** START OF RECORD EXTRACTS **

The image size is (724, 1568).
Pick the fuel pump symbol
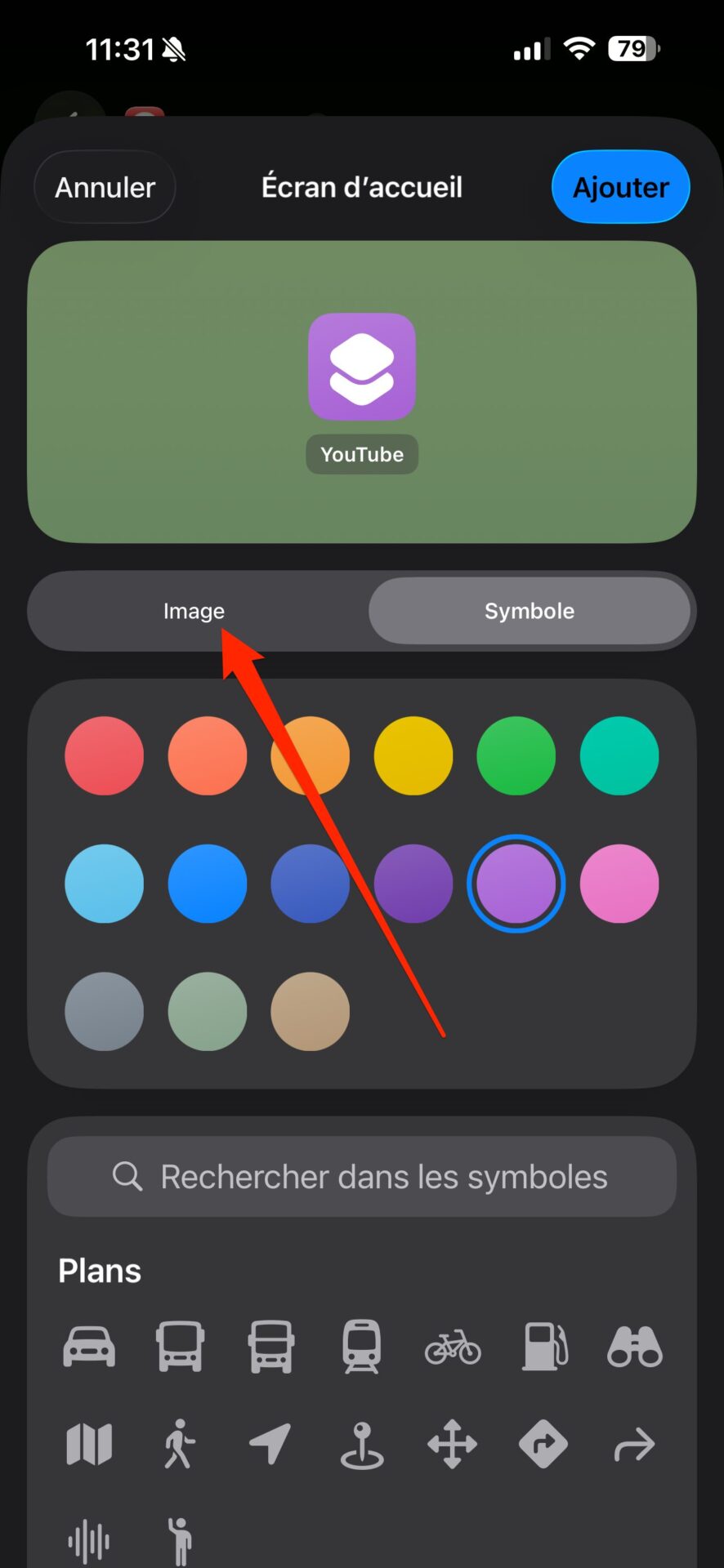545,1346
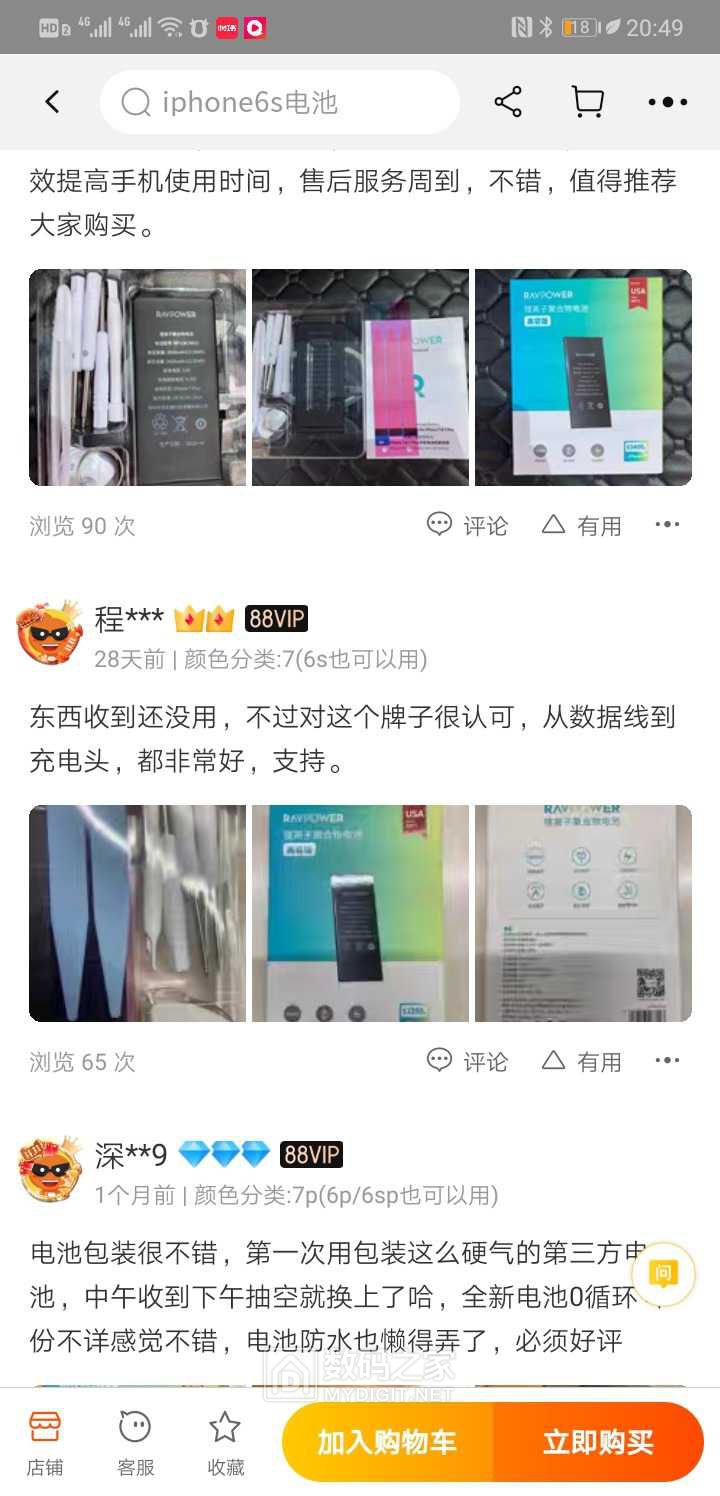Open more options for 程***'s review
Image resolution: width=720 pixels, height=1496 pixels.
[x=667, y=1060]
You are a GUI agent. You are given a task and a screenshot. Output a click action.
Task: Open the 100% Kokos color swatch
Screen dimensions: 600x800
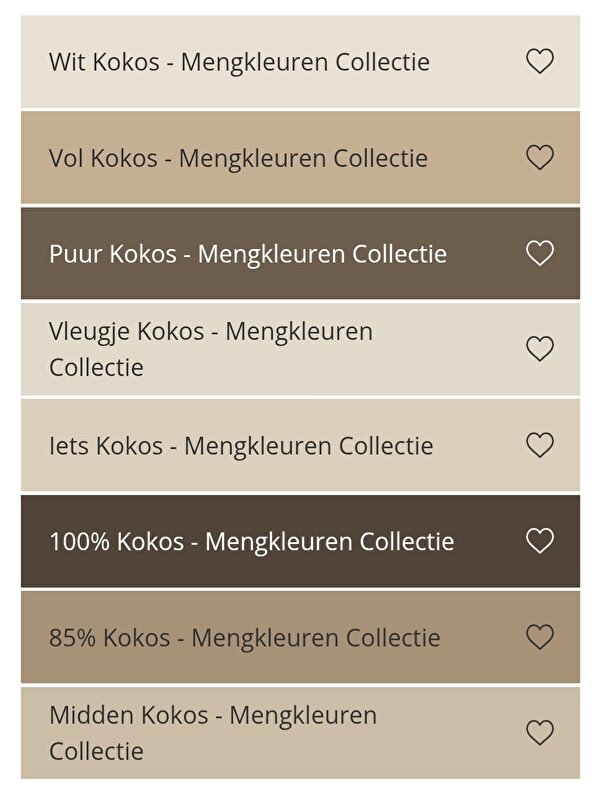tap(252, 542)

** END OF RECORD EXTRACTS **

Extract every line of the material verbatim, leaving the pictures out.

The image size is (724, 1568).
Pick the fuel pump symbol
545,1346
Open more options for 程***'s review
Image resolution: width=720 pixels, height=1496 pixels.
[x=667, y=1060]
You are a GUI agent. You are given a task and a screenshot. Output a click action.
Task: Open the 100% Kokos color swatch
Screen dimensions: 600x800
tap(252, 542)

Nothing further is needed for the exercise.